I am presently working on a couple of articles, book chapters and guest blog posts regarding quality in public domain chemistry databases. In so doing I have continued to work through the data contained within the NPC Browser that I have blogged about many times before
. I HAVE been adding curation comments to the data as I have worked through them and have removed inappropriately associated chemical names. Eventually it became too much of a burden relative to me getting my work done as there are so many edits required. What I have been looking for specifically is examples of what I thought would exist in the database – that of a failure to deduplicate. Deduplication, in terms of chemistry databases, is collapsing together records based on the same chemical structure. This sounds easy but it isn’t necessarily so….consider some of the complexities of collapsing tautomers. SIMPLE collapsing can be done by generating InChIKeys and deduplicating but InChI tautomer detection is imperfect and this approach will fail regularly. The majority of the cheminformatics toolkits have their own ways of generating fingerprints to deal with this issue of deduplication.

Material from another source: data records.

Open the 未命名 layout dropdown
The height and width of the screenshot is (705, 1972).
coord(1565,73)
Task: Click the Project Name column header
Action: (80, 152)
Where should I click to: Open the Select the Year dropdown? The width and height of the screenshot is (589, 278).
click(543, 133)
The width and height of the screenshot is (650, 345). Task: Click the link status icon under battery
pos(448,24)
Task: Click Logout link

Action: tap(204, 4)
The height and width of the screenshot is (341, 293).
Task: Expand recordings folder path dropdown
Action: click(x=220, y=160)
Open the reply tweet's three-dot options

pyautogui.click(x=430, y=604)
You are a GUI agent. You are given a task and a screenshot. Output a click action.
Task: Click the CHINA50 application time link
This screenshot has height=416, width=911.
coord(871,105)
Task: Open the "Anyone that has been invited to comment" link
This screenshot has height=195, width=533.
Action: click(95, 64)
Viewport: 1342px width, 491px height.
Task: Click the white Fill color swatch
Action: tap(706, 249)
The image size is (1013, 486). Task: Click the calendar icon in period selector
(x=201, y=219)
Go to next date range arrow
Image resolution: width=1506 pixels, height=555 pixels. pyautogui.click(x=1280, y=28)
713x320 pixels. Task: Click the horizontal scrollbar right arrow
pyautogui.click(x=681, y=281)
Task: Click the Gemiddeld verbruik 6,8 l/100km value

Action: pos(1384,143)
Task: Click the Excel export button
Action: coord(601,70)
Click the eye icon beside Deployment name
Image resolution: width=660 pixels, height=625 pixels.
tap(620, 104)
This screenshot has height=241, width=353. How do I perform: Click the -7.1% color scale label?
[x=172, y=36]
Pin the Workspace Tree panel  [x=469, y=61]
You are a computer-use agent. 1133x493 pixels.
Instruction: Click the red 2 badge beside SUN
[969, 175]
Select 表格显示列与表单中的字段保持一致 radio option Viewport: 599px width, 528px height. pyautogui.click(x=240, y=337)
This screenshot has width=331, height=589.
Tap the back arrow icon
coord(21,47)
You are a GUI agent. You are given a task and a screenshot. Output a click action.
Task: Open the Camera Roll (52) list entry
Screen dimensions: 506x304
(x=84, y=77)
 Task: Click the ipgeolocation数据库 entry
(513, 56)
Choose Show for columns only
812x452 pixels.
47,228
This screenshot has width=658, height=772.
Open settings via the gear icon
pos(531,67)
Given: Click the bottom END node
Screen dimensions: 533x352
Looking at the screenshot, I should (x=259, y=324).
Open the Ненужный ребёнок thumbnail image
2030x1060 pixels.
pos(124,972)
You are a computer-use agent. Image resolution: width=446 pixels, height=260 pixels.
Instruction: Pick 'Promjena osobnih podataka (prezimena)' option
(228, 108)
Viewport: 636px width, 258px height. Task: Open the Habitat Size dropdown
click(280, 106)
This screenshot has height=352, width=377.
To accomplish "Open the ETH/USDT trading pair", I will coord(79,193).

While browsing the database I came across Ranitidine, the active component of the well known drug Zantac. I found two records in the database. They are shown below and numbered as 1/2 and 2/2.
Ranitidine record 1.
Ranitidine record 2.
I have compared these records as molfiles. I have compared SMILES string (below).
I have compared InChIs
Try as I might I don’t see a difference between these structures. Why were they not deduplicated? This leads to the question how many more duplicates are in the database and why? I have no idea….just an observation.